Back then, I was just a hurt and unhappy girl trapped in her own skin. Now… I may still be those things, but I’m not just them anymore. I reread all the verses, tweaking what now feels obsolete, reworking what no longer makes sense, but without taking the soul out of the song.

“Are you writing the text for the billboard saying my kiss was amazing, or gossiping about the delicious night we had?” A.J. asks with just one eye open and his messy hair falling into his face, and it’s inevitable — I lie down on top of him, kissing him.

“It’s you who’s going to make the billboard, I’mwriting.”

“Seriously?” he asks, excited underneath me, and I nod. “That’s incredible. Something new, some tweaks?”

The question leaves me uncertain.

“A little of both. I started this song in a dark time, now the morning sun is shining so brightly that I don’t know exactly how to finish it. I still want to stay true to the Alexandra who wrote those words, but I also want the song to have a bridge or a more hopeful ending.”

“Can I see it?” he asks, and I quickly sit up, making space for him to sit too. I hand him my phone, and thirty seconds later, A.J. shakes his head.

“Read it to me, or sing it if you already know what you want to do with it.”

The lights are all on outside

But still, I stumble in the dark

I’m the loneliest girl in the city

Surrounded by voices, lost in the world

I carry life on my shoulders

As if it’s the price of existing

No map, no direction, no dance in my song

But with a tired chest and hope in my hands

But that’s not what it seems

I don’t think I’ll forget

And I wish I were more…

More than I am

But all my stories end in heartbreak…

“And that’s it. I started writing this song for my dad, but I realized it’s for me. It’s a letter.”

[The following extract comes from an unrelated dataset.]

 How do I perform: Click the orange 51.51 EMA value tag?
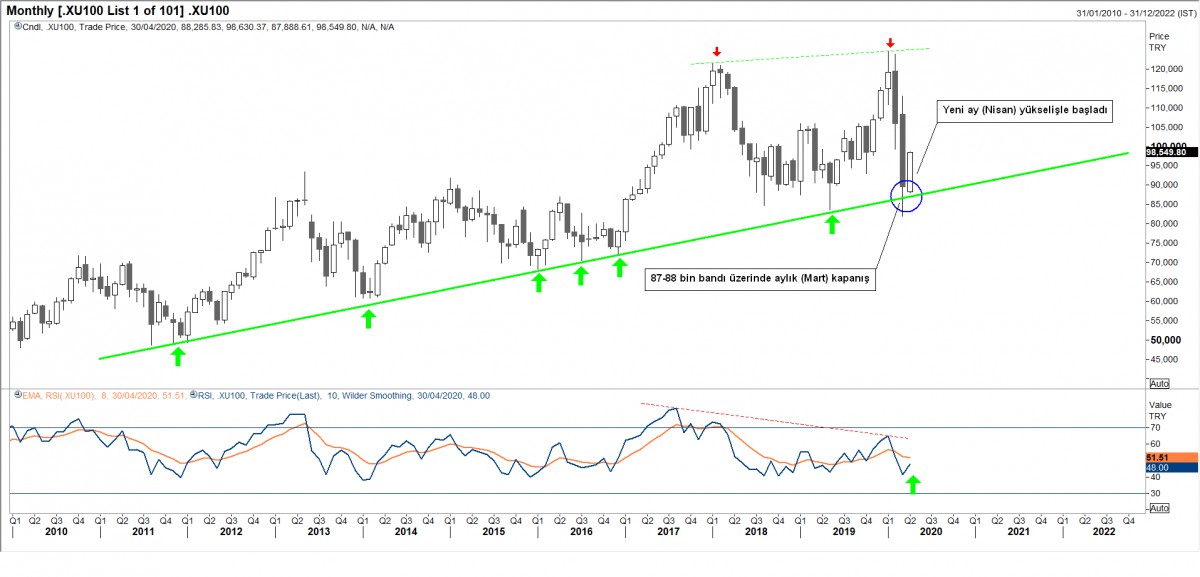click(1166, 457)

A.J. nods and stands up, looking for some paper around the room, and I smile. Because I’m the notebook girl, but I don’t reprimand him. A little while later, he comes back to bed holding a Beauty and the Beast notepad.

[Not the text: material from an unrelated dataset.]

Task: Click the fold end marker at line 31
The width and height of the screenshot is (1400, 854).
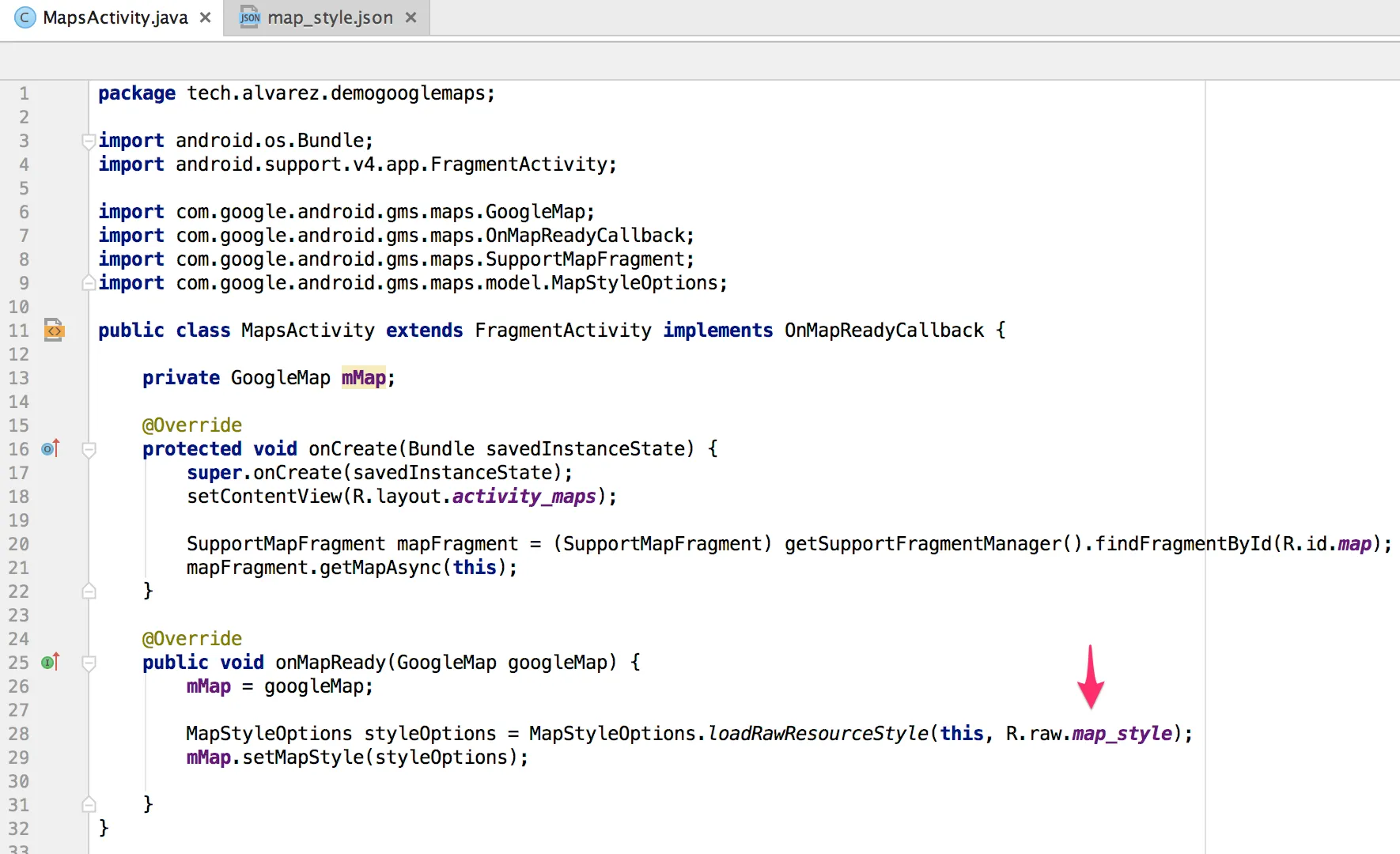Action: (89, 804)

“It’s a love song, right?”

“I’ve never seen it that way, maybe self-love?”

“She’s the loneliest girl in the city, not by choice, and that hurts her, so I think the biggest longing is for company.”

“But not now, she still has all these wounds. We can offer a perspective, but not make it definitive. What do you think?”

A.J.’s eyes are scanning my face so brightly, so happily, that I can’t help but smile back. He leans in to give me a quick peck, and as he pulls away, he holds my chin.

“Makes total sense,” he says, stepping back with a wink.

We try everything: loose phrases, rhyming words, disconnected ideas. Nothing seems to work. As if the song is there, just watching, waiting... still not ready to be written.